Seelsorger. Berater. Aktivist. - Politisch. Katholisch. Leidenschaftlich.

Blog

Arbeiten in kirchlichen Einrichtungen

Posted on January 6, 2017 at 8:15 AM

Die von uns, die - wie ich - in katholischen Einrichtungen arbeiten, sollten sich immer bewusst sein, dass wir in allem, was wir tun, ein Bild von der Kirche abgeben (dessen sollte sich eigentlich jeder Christ/jede Christin bewusst sein!). Sei es in unseren Worten und Taten oder im Umgang mit Geldern, die uns Menschen gegeben haben, um sie an Bedürftige weiterzugeben. Wie sollten eben nicht nur ein weiterer Großkonzern sein, der mehr an Selbsterhaltung als an einem mildtätigen Ziel interessiert ist. Wir sollten den extra Schritt tun, den andere nicht tun. Spendengelder sollten wirklich nur im Sinne des Spendengebers verwendet und nicht zum Fenster hinaus geworfen werden. Stellenbesetzungen sollten aufgrund der Qualifikation und des Glaubenszeugnisses (und nicht auf Basis von Vitamin B) erfolgen. Sollten wir nämlich hierbei versagen, würde es keinen Grund mehr für unsere Existenz geben und wir würden bald verschwinden - und das zu recht.
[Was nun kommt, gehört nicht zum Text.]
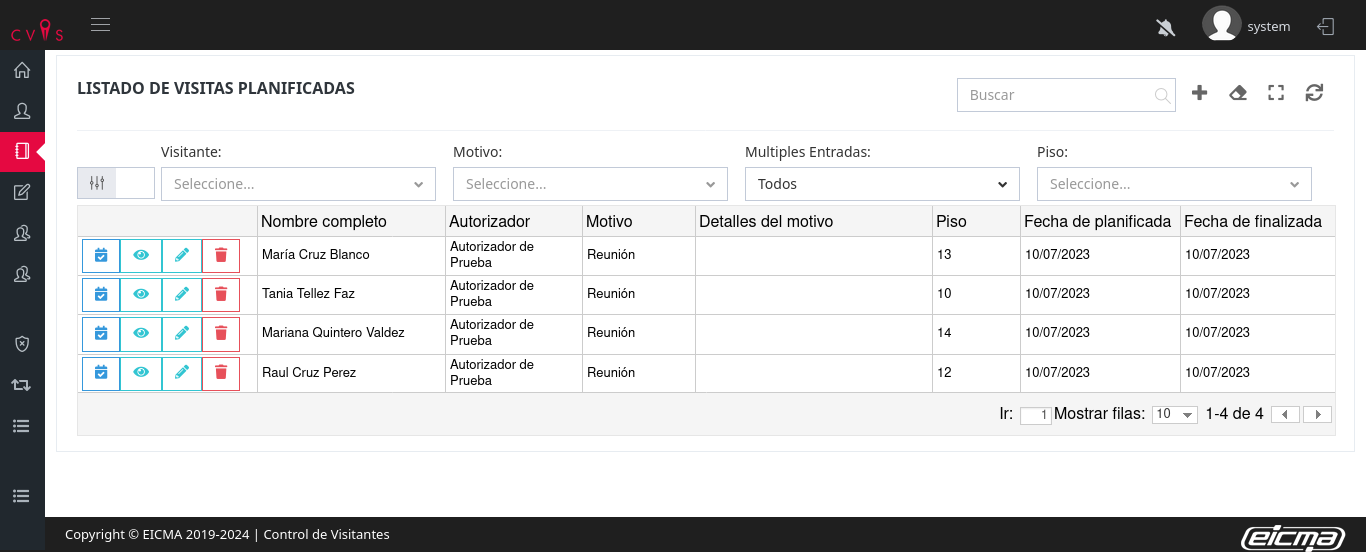Refresh the list with the reload icon

click(x=1314, y=93)
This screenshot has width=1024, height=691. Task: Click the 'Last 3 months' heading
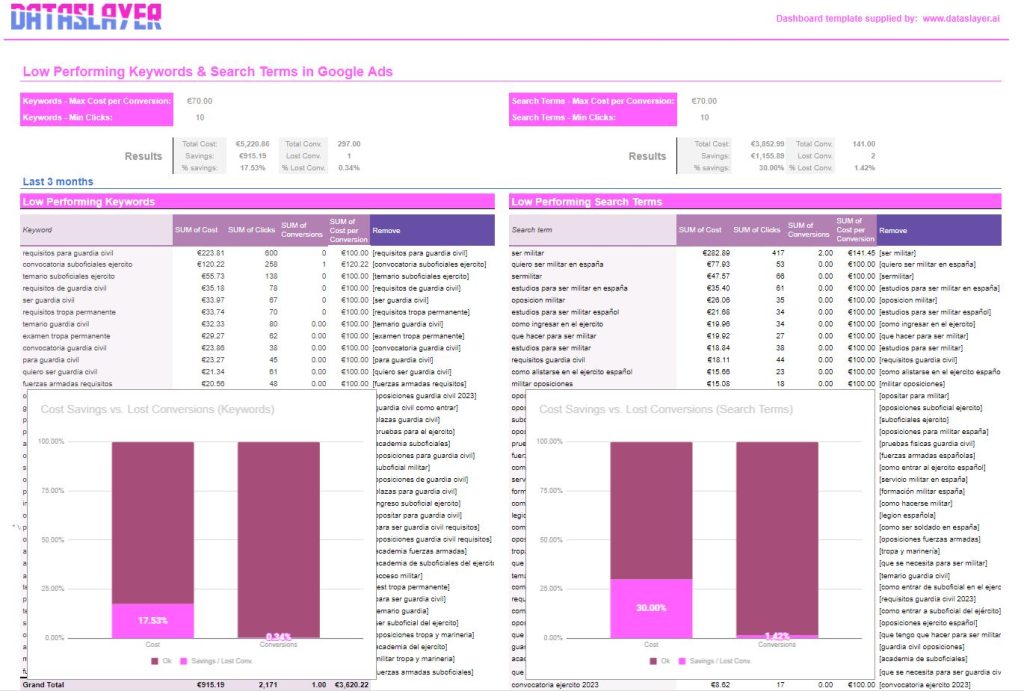[58, 182]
Wenn die Kirche wie die Welt wird, wer braucht dann noch eine Kirche?

Mit dem Besen durch die Kirche...

Posted on December 17, 2016 at 6:35 AM

Manchmal habe ich das Gefühl, der Herrgott müsse mal mit einem Besen Seine Kirche - und alles was an ihr hängt - gründlich durchkehren...

Leitbilder

Posted on September 3, 2016 at 11:35 AM

Was nützt es, wenn kirchliche Organisationen schön klingende Slogans und Leitsätze haben, wenn diese nicht von jedem einzelnen Mitarbeiter täglich umgesetzt werden? Was hilft es, wenn diese Mitarbeiter gar nicht wissen, wie sie das tun sollen? Was bringen diese Leitsätze, wenn sowieso seit Jahren bei Neueinstellungen weie bei bestehendem Personal überhaupt nicht mehr darauf geachtet wird, ob sie überhaupt gemäß der Glaubens- und Sittenlehre der Kirche leben? Was ich nicht in mir habe, kann ich auch nicht nach außen leben - da hilft der schönste Leitsatz nichts. Das innerhalb dieser Organisationen ansprechen zu wollen, ist vergebliche Liebesmüh. Da hilft nur Druck von außen - von den Gläubigen wie der Gesellschaft.